■ **What the task asks**
Find the line containing "The image size is (1218, 864)." in the data below and repeat it, along with all later lines, exactly through the last one.

■ **Supplied material**
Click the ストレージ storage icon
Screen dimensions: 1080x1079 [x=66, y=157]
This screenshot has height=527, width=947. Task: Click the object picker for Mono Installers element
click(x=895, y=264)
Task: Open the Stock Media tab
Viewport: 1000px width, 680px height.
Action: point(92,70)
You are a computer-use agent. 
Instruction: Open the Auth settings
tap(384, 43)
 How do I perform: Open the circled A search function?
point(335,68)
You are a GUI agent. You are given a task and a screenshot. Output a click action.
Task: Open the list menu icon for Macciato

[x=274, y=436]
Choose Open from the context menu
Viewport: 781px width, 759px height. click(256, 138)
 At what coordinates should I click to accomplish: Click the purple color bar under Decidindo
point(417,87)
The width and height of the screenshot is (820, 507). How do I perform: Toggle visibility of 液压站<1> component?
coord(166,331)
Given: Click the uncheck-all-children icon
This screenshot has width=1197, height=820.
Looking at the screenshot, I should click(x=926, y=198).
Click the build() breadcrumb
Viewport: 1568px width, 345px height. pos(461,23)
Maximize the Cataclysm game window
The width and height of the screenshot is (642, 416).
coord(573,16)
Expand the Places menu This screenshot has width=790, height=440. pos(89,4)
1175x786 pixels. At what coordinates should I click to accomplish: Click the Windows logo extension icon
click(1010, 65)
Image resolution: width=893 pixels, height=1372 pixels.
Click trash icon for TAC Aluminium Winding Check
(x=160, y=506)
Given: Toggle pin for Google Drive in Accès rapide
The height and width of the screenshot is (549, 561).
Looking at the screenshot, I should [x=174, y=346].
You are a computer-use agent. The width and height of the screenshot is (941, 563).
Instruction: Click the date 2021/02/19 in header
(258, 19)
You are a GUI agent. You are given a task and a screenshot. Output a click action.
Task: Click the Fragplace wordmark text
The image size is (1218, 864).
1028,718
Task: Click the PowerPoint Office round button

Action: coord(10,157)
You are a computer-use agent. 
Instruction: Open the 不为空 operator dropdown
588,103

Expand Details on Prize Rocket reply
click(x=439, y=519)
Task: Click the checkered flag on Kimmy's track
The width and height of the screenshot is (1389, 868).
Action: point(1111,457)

■ **Exercise output**
The image size is (1218, 864).
1028,718
Task: Click the PowerPoint Office round button

Action: coord(10,157)
You are a computer-use agent. 
Instruction: Open the 不为空 operator dropdown
588,103

Expand Details on Prize Rocket reply
click(x=439, y=519)
Task: Click the checkered flag on Kimmy's track
The width and height of the screenshot is (1389, 868).
Action: point(1111,457)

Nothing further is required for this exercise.